Task requirements: Give back, exactly and with nothing else, the lines running from the one that contains "Where should I" to the end of the entries below; do not include pictures.

[Extracted data]

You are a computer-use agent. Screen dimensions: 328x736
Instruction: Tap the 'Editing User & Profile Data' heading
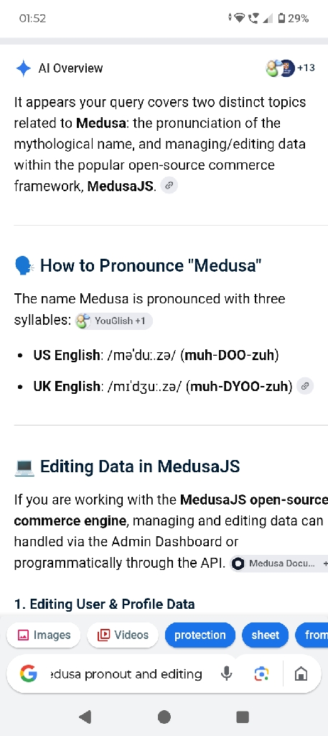pos(104,604)
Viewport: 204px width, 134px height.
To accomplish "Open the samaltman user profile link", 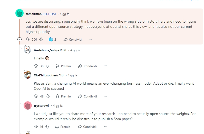I will pyautogui.click(x=34, y=14).
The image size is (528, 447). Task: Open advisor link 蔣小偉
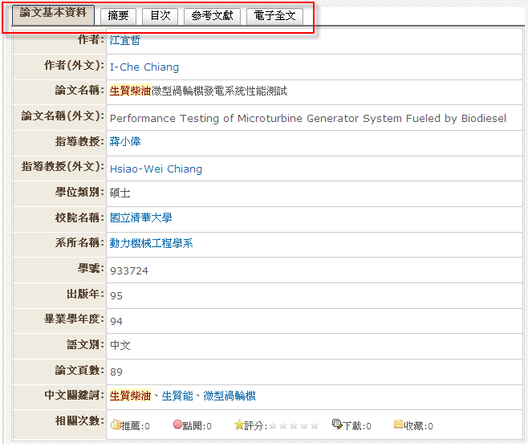pos(124,142)
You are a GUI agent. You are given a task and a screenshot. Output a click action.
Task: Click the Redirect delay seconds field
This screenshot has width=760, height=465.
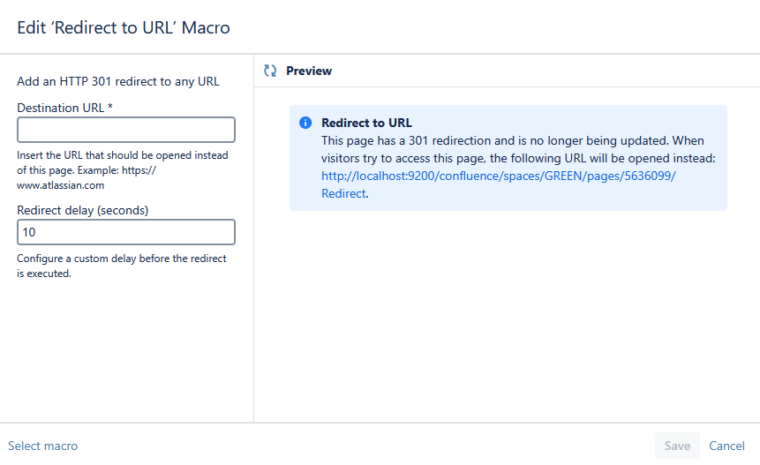click(x=126, y=232)
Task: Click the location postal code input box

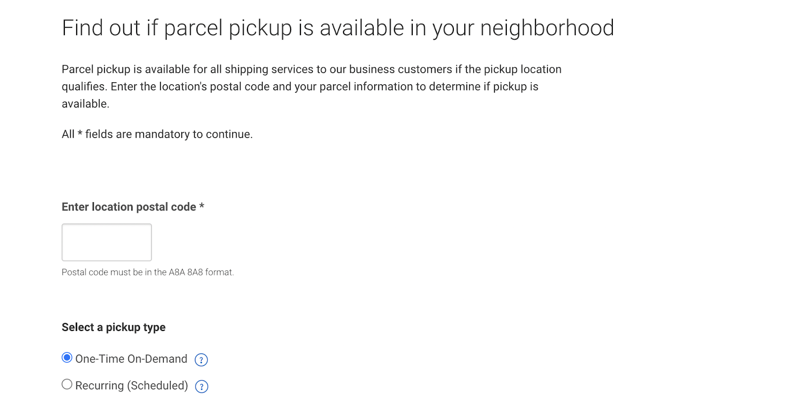Action: tap(106, 242)

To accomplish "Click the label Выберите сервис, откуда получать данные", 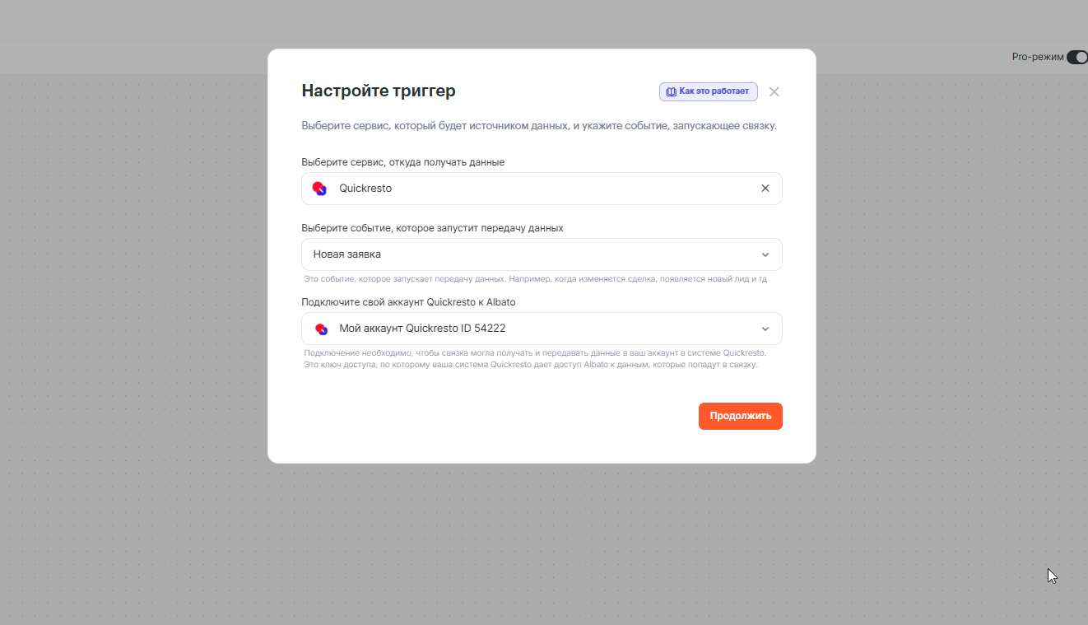I will (402, 162).
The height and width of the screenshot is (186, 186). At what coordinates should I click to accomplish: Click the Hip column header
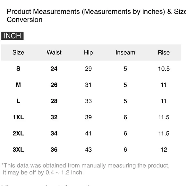[88, 53]
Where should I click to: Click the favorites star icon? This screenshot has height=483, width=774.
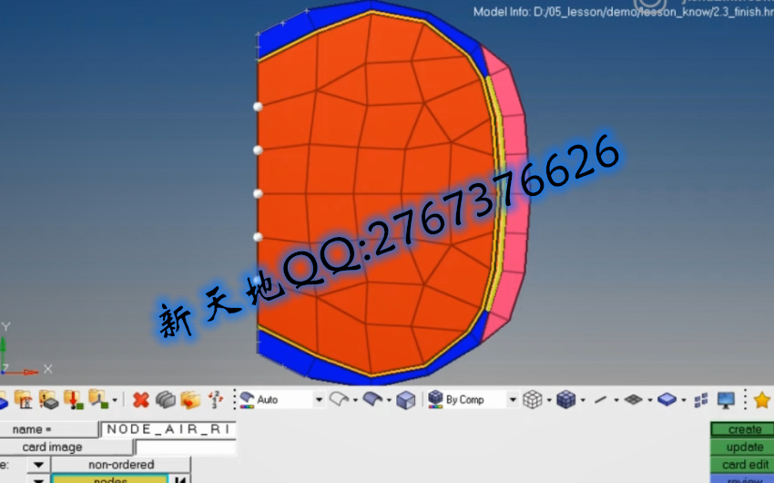point(761,399)
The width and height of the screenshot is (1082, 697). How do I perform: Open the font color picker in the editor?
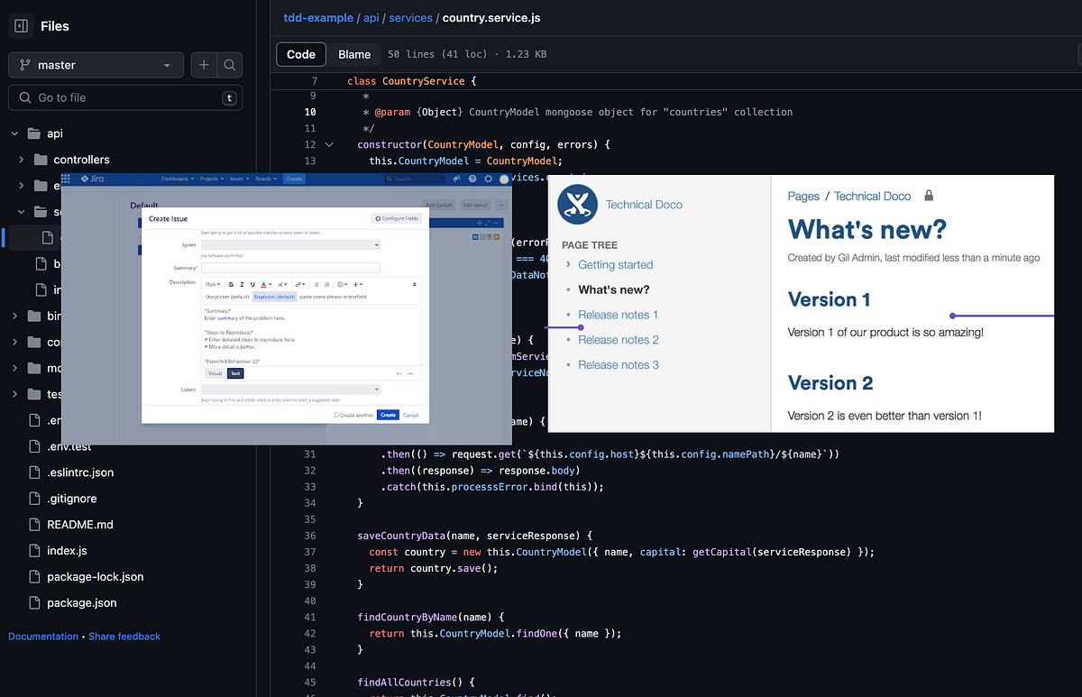tap(264, 284)
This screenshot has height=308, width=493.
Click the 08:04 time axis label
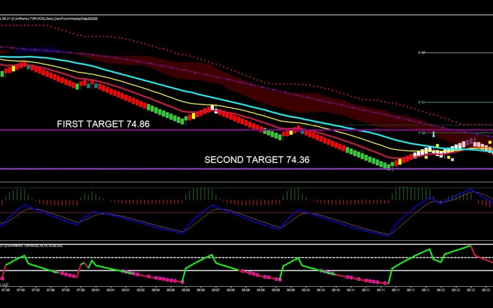(x=156, y=289)
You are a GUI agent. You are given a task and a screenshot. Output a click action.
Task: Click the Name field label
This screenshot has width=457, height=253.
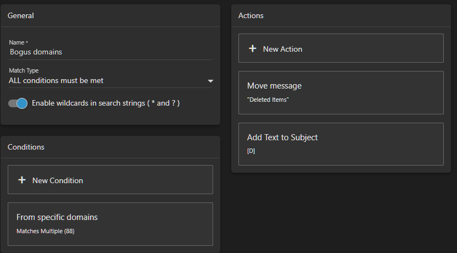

[/Extracted data]

Your response:
Where should I click to: Click the favorites star icon? This screenshot has height=483, width=774.
point(761,399)
The width and height of the screenshot is (1082, 697). How do I perform: Open the font color picker in the editor?
tap(264, 284)
This screenshot has height=308, width=493.
Click the 08:04 time axis label
(x=156, y=289)
You are a GUI agent. You are given a task and a screenshot. Output a click action.
Task: Click the Name field label
This screenshot has width=457, height=253.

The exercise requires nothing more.